→ Work task: Work out how many lines in the records include the word "agent", then answer with nothing but that number.

━━━━━ Dataset extract

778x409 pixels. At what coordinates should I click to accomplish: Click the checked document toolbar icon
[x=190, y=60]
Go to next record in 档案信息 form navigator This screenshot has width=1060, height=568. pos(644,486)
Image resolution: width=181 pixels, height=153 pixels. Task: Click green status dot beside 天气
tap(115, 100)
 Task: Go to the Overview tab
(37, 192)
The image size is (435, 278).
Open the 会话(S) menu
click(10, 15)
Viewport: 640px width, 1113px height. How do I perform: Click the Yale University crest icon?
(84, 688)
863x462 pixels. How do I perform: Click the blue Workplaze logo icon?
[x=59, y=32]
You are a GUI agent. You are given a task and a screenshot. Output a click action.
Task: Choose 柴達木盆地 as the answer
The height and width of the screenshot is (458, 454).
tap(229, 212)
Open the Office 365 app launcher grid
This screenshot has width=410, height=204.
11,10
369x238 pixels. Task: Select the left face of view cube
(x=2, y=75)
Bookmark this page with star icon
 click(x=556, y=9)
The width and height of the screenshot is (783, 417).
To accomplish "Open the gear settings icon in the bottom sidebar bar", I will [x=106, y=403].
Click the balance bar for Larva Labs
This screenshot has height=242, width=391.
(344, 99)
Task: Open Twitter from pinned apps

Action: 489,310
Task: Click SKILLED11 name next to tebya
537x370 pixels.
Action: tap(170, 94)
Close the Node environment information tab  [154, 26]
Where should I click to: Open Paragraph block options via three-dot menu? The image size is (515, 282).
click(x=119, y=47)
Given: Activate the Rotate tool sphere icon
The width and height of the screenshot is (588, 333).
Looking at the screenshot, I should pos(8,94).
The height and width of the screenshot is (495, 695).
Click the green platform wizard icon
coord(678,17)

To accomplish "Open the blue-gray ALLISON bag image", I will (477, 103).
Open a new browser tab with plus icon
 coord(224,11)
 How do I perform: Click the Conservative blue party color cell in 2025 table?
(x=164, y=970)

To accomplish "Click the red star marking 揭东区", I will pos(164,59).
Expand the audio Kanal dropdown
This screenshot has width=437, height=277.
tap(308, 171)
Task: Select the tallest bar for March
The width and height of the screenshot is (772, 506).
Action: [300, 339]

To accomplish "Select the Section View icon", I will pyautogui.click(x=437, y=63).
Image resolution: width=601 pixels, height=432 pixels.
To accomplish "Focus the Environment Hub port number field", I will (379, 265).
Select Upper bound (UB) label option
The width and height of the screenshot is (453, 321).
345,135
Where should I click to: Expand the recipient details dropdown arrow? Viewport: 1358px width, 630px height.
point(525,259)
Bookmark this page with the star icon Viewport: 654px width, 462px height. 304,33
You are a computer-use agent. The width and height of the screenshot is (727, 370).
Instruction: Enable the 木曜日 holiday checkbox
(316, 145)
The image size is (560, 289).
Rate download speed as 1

━━━━━━━━━━

→ Output of the task: 2